The new heresy: The Cold War has ended, so Americans can view international affairs in a different way; Israel has made peace with most of its neighbors; Israel never intended to accept a Palestinian state, and the Arab states have abandoned the Palestinians to their fate; the great division in the Middle East runs between Shi’ites and Sunni; a nuclear-armed Israel is a valuable ally against an Iran striving for nuclear weapons of its own.
The trigger for Israel’s drive for greater autonomy may have come during the First Gulf War. The Americans couldn’t prevent Saddam Hussain’s Iraq from launching Scud missiles at Israel in an effort to broaden the war and undermine Arab support. President George H. W. Bush did arm-twist Israel into not responding. This may have suggested that post-Cold War Americans had begun to think of Israel as just another chess piece. Israel began preparing against the day.
The Israelis have managed to reconfigure their “occupation” of the West Bank into something that they—and the world—find tolerable. To accept a Palestinian state would be to endow their worst enemy with the benefits of sovereign statehood. That state would much more easily provide a base from which Hamas or the next version of the Islamic State could rain down death on the heart of Israel. Intervention and defensive response would both be much more difficult. Moreover, security barriers and check points have hived-off Israelis from Palestinians. The Israeli : Palestinian death toll has fallen from three-to-one to twenty-to-one. Palestinians may be miserable, humiliated, and enraged, but they are largely forgotten by the world.

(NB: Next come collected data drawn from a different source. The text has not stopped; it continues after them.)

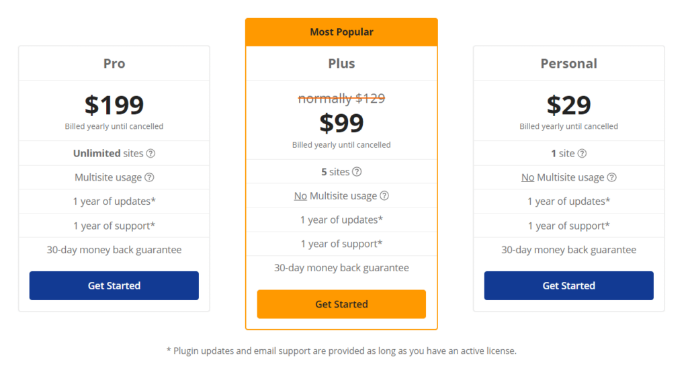Viewport: 688px width, 372px height.
Task: Click help icon beside Personal No Multisite usage
Action: (611, 177)
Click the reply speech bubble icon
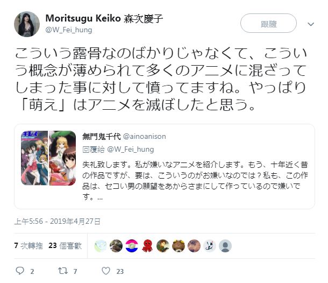 20,271
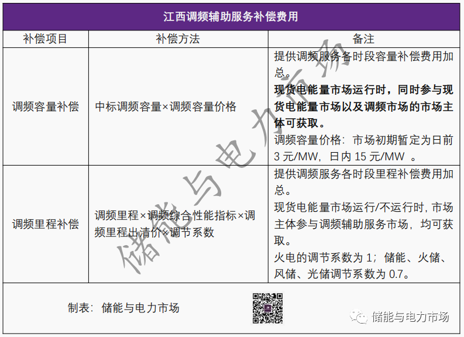Click the 调频容量补偿 row label

45,107
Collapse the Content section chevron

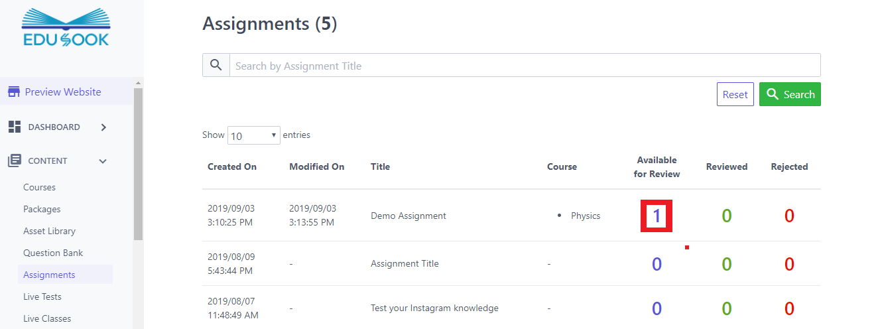(x=103, y=161)

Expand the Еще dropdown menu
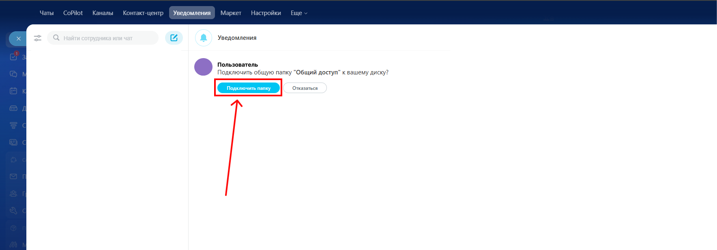[x=299, y=13]
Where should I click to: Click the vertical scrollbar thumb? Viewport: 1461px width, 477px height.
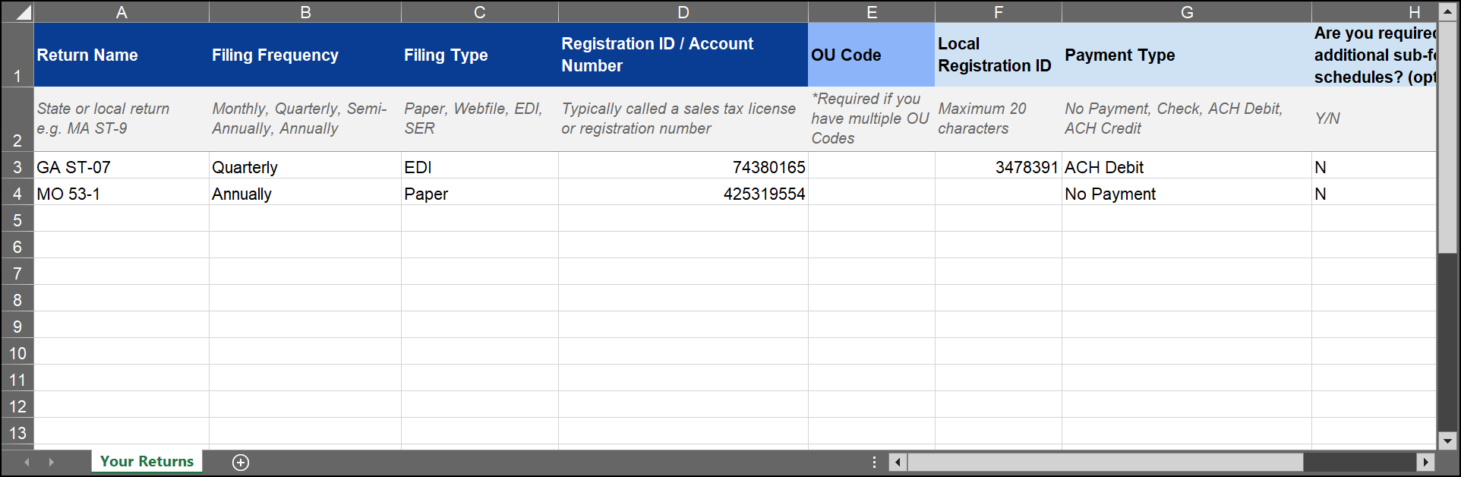pos(1448,137)
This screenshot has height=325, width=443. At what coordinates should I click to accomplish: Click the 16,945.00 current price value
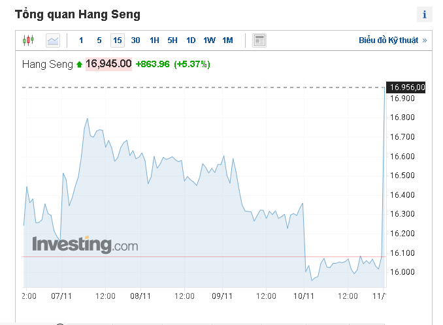pyautogui.click(x=108, y=64)
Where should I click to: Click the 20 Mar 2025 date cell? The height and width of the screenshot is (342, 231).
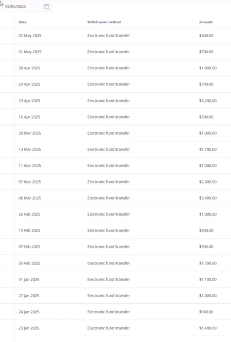point(30,133)
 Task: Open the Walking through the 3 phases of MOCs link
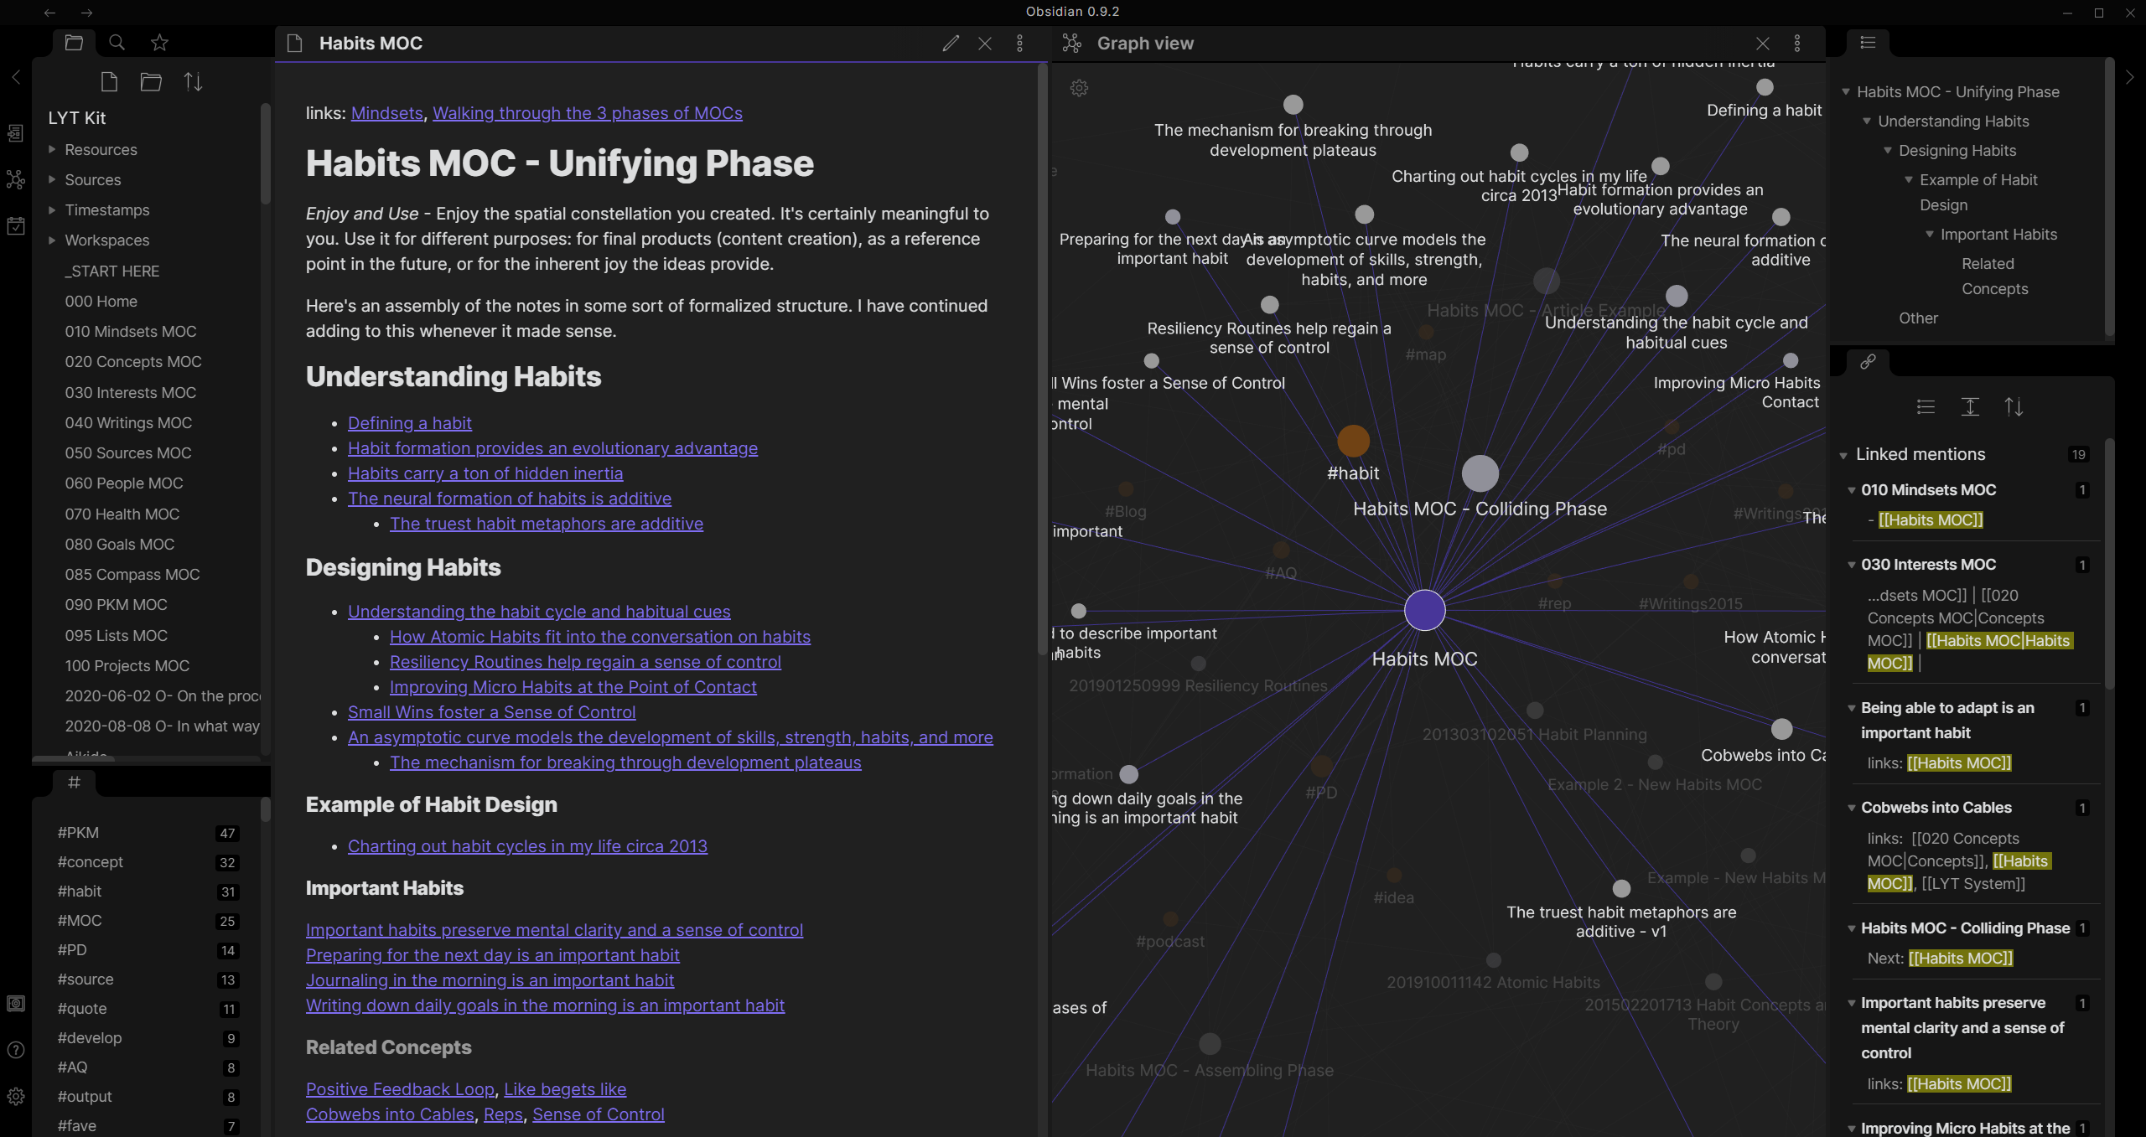[x=588, y=112]
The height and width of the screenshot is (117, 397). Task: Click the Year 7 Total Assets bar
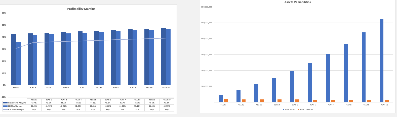[x=328, y=78]
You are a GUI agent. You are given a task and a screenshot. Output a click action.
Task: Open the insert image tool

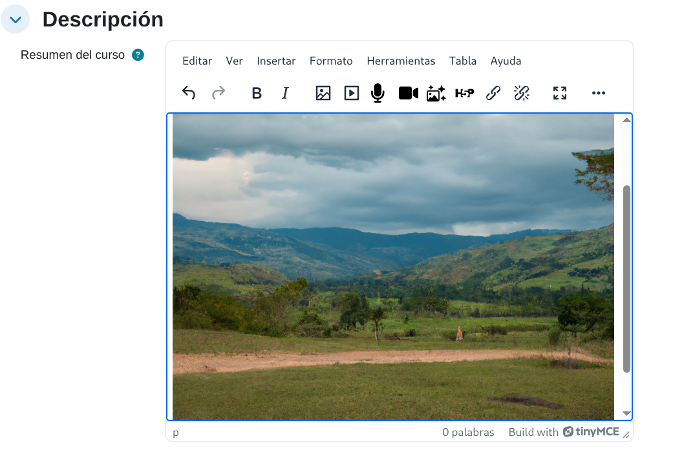[322, 92]
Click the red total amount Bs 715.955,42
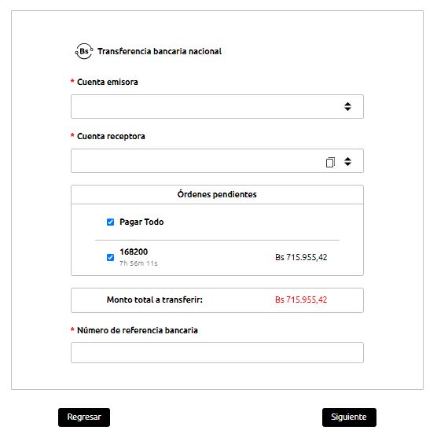 pos(301,300)
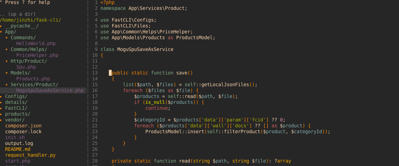Expand the __pycache__ directory
The height and width of the screenshot is (166, 399).
pos(22,26)
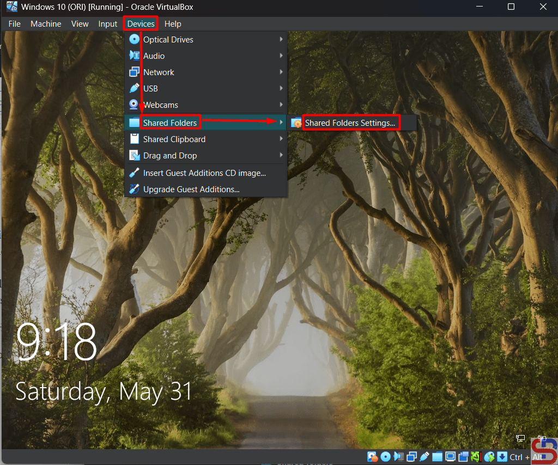558x465 pixels.
Task: Expand the Drag and Drop submenu arrow
Action: point(281,156)
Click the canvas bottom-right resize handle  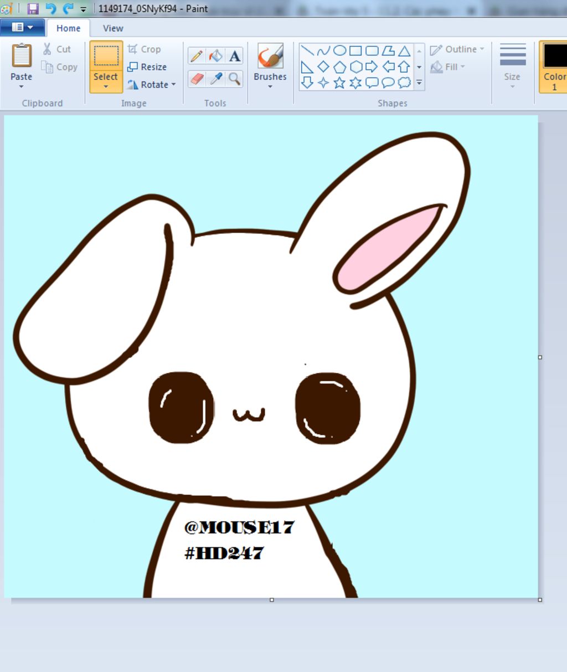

The fear of Iran and of other forms of Islamic radicalism is bringing about a diplomatic realignment. Relationships have been “normalized” with Bahrain, the United Arab Emirates, Sudan, and Morocco. All this will be crowned—sooner or later—with warm relations between Israel and Saudi Arabia. Moreover, Israel is in search of new friends. It’s hard to claim that your country is a democracy when it is holding several million Palestinians in a colonial status. Illiberal democracies like Hungary and India seem to be targets of Israel’s diplomacy.
Benjamin Netanyahu, at least, has been demonstrating his contempt for the United States since the Obama administration. Fair enough. Some future historians will write a book about our recent and current politics and diplomacy called America in a Dark Hour. But the United States has been through bad patches before and recovered. Betting on permanent decline seems like a game for the overly-clever.
[1] Inspired by Max Fisher, “Israel Grows Less Reliant on U.S. Aid,” NYT, 25 May 2021.